Hablar de épocas no es mencionar fechas,
ni calendarios, ni momentos, ni situaciones específicas.
Hablar de épocas es evocar sentimientos, perfumes,
sensaciones, el pulso mismo del recuerdo.
Una época es inexacta en su extensión, no es medible,
al menos en la rúbricas herramientas del conteo,
las épocas duran lo mismo que aquel tiempo
en que estuvieron los mismos olores, los colores
que dieron fundación cual un ecosistema
a un conjunto totalizado de fragmentos.
La época del juego, con sus plastilinas,
con sus gritos, con su interminable contento.
La época de joven cuando todo era inabarcable,
el mundo afuera cayéndose a pedazos
y uno tan adentro, tan sentido, tan intenso.

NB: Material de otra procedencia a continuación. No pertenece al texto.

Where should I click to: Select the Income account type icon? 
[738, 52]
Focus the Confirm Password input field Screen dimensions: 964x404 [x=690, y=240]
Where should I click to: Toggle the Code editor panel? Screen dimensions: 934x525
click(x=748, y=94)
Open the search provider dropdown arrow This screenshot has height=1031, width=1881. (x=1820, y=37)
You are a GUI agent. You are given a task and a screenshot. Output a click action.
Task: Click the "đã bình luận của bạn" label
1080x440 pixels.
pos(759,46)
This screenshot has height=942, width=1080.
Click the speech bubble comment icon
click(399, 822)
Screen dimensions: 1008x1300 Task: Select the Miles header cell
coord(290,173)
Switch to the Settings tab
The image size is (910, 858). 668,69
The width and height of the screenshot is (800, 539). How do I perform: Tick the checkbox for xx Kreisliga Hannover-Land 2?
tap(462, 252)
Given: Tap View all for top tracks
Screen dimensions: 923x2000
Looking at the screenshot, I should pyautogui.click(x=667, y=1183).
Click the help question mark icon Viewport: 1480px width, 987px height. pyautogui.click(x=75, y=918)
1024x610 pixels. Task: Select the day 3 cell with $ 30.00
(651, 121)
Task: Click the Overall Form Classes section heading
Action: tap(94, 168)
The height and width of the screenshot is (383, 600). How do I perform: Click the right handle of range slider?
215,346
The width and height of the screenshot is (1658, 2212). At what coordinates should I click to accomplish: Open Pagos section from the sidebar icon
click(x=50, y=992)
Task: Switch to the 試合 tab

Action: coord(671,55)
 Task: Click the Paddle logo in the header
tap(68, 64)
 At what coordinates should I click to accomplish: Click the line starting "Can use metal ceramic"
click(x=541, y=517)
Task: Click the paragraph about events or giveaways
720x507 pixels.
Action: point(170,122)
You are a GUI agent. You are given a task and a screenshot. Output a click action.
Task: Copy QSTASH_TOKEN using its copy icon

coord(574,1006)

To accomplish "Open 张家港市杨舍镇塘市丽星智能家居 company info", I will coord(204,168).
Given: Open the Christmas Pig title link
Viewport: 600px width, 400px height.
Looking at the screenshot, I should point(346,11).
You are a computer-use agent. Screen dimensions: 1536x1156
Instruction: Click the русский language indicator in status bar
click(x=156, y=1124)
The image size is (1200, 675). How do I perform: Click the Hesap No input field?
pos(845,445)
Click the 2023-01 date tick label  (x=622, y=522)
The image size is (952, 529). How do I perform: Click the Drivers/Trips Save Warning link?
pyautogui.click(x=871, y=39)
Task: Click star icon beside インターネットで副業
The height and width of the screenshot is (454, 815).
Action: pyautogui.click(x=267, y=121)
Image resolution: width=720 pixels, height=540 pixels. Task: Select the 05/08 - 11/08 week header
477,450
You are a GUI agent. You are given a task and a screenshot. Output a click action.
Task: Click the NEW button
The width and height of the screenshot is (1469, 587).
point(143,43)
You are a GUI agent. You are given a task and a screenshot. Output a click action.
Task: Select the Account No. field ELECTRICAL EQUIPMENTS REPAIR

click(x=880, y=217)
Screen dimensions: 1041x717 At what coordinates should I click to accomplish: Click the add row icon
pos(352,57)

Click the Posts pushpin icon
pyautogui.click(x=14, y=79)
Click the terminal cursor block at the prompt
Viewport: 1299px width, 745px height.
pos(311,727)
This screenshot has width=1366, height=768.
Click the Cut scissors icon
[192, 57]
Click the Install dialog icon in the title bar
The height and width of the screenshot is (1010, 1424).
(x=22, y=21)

La época en que jugamos a amarnos para siempre
para terminar aprendiendo que el amor nunca es un juego.
La época de poesía interminable, los libros y su aroma,
olor a descubrimientos, la época del encierro
y afuera el mundo cayéndose a pedazos.
La época de reconstruirse por no saber soportar
la propia condición de haber creado un mundo nuevo.
La época de amigos que ahora viven otra época,
la de recordarlos cómo fuimos cuando fuimos.
Toda época es un inabarcable necesario
para abarcarlo todo sin que nunca nada nos escape
cuando escapemos inevitables hacia nuevas épocas.